Figure 2. The binding, internalization, and antigen presentation profiles of the mannoside clusters. (A) Binding of biotin-functionalized clusters to Langerin+ BLCs was measured by flow cytometry. Normalized to medium, the binding profiles mirror the SPR data, where higher multivalent presentation of the saccharides significantly increases the receptor binding compared to medium. The binding is inhibited by blocking with a Langerin-binding antibody. (B) Internalization of the biotin-functionalized clusters by Langerin+ BLCs was measured by flow cytometry. Internalization was normalized to the unstimulated control. One experiment is shown as representative of three individual experiments. b6, d6, and e6 are internalized after 30 min, whereas c6 remained longer at the surface. Blocking the Langerin receptor prevents the loss from the membrane. (C) Antigen presentation by the Langerin+ BLCs was measured by IFNγ release of activated T cells. Mannosylated antigens are not presented.
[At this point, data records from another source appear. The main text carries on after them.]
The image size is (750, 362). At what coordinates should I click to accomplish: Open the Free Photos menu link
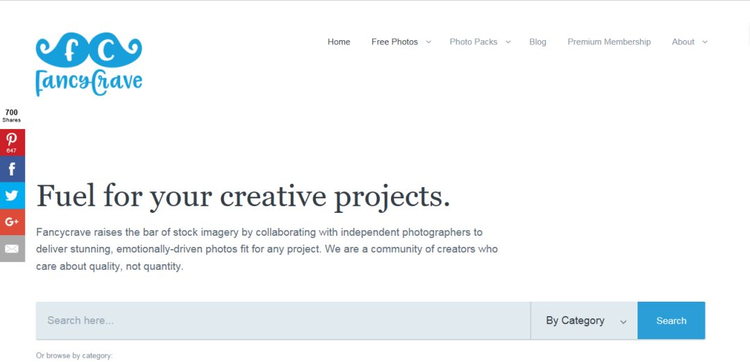pos(394,42)
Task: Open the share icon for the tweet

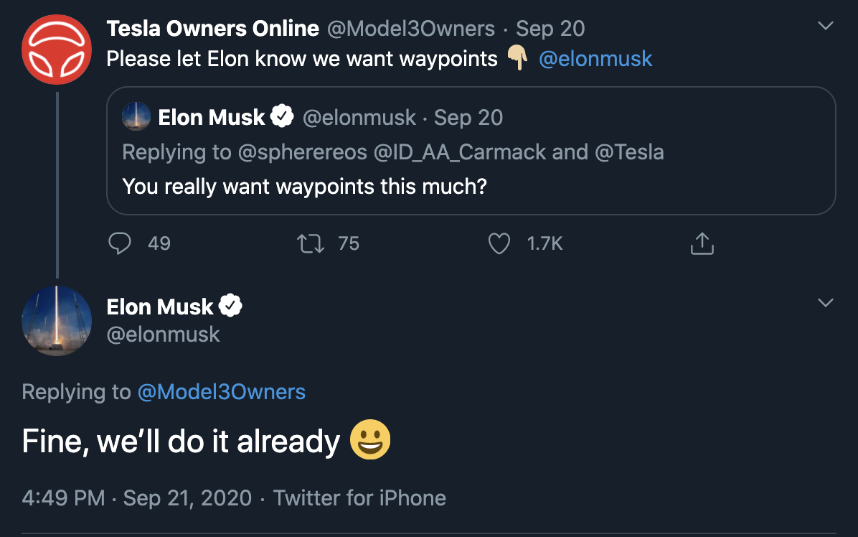Action: tap(702, 243)
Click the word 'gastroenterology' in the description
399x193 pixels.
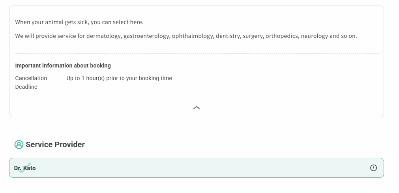point(146,36)
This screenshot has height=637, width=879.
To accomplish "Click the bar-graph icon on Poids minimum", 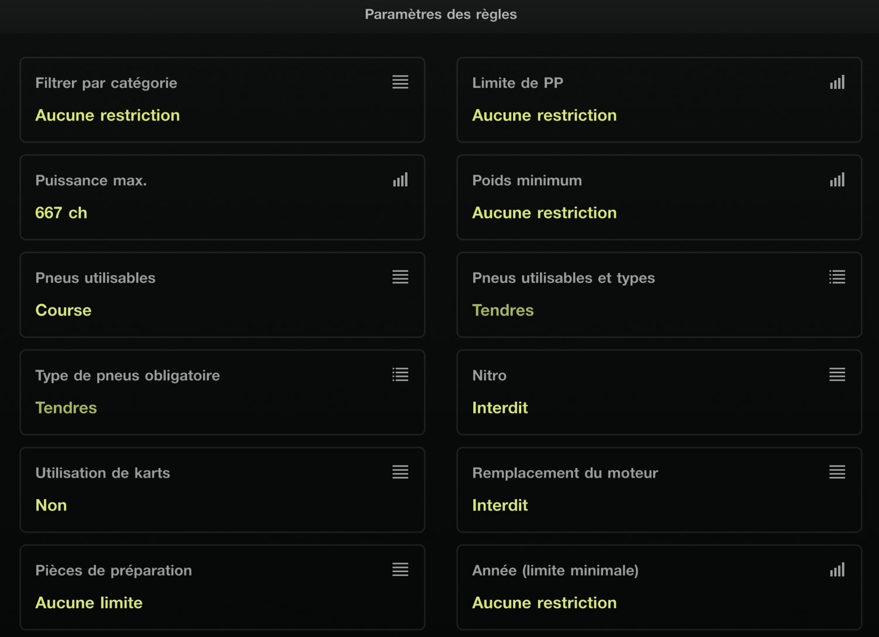I will click(x=837, y=180).
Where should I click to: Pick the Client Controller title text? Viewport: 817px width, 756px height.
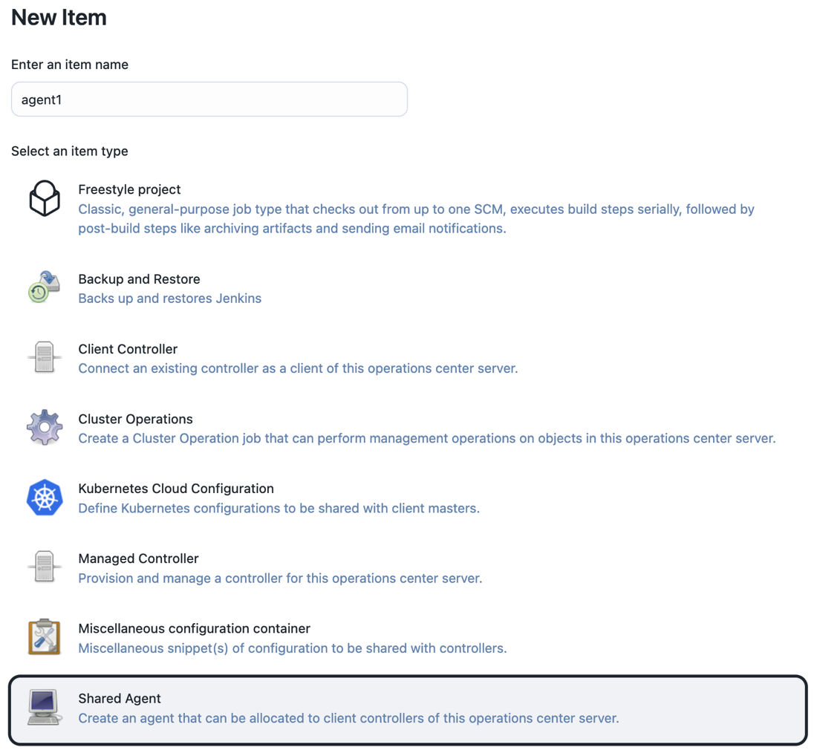[128, 349]

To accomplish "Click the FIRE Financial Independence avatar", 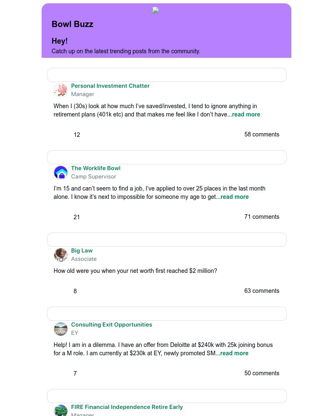I will pos(61,410).
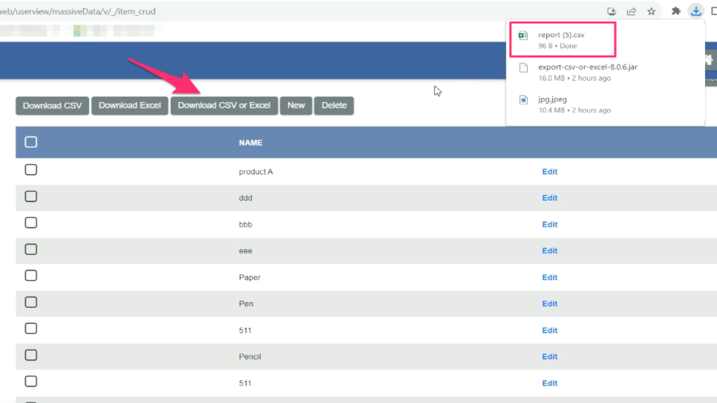Click the New button

[296, 105]
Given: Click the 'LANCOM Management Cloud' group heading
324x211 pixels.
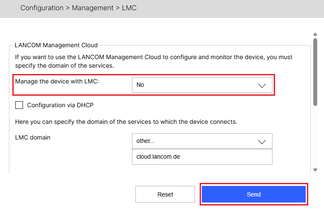Looking at the screenshot, I should (x=56, y=45).
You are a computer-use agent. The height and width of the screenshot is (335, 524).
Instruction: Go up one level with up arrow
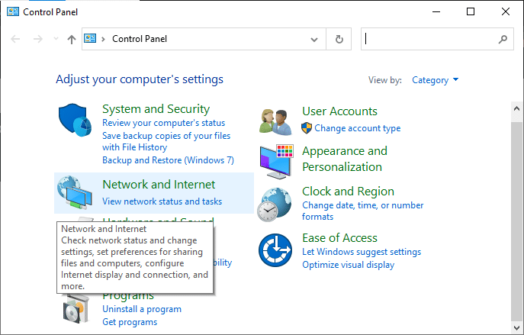pyautogui.click(x=72, y=39)
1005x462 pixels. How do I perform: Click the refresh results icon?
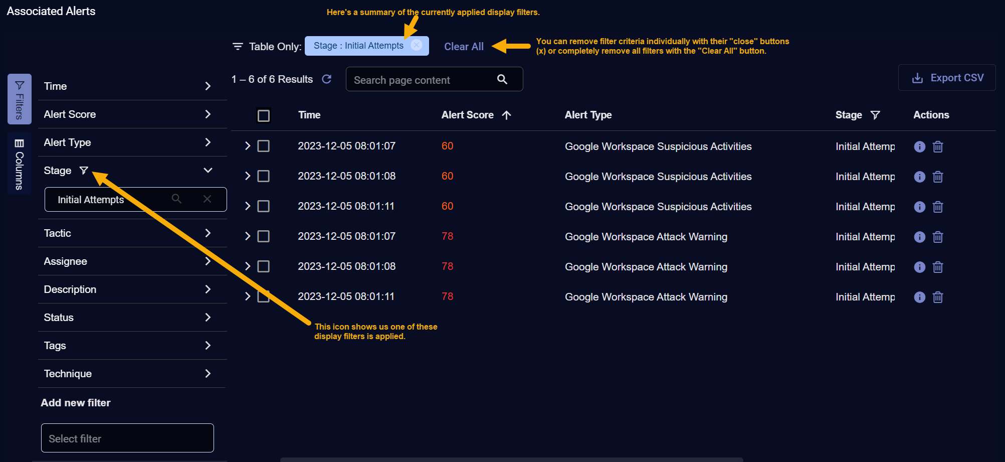(326, 79)
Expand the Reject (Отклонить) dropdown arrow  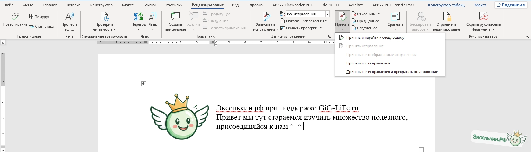(x=379, y=14)
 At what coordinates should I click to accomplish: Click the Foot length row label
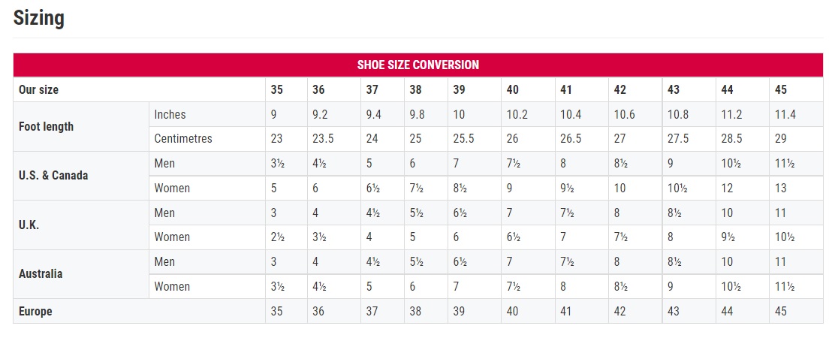click(46, 126)
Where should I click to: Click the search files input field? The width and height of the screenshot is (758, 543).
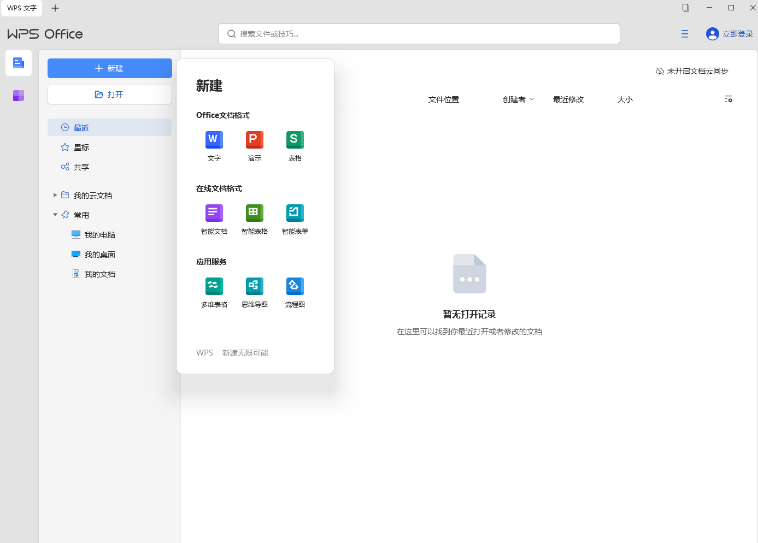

Low levels of E6-gp100 activated T cells could be measured, although at lower levels than for the gp100 control. Data are representative of three independent experiments with gp100280–288 as positive control and are represented as average ± SD, N.D., not determined. (D) Antigen presentation by the MUTZLCs was measured by IFNγ release of activated T cells. Mannosylation of the gp100 antigen significantly reduced antigen presentation compared to the gp100 control. *p < 0.05, **p < 0.01, and ***p < 0.001.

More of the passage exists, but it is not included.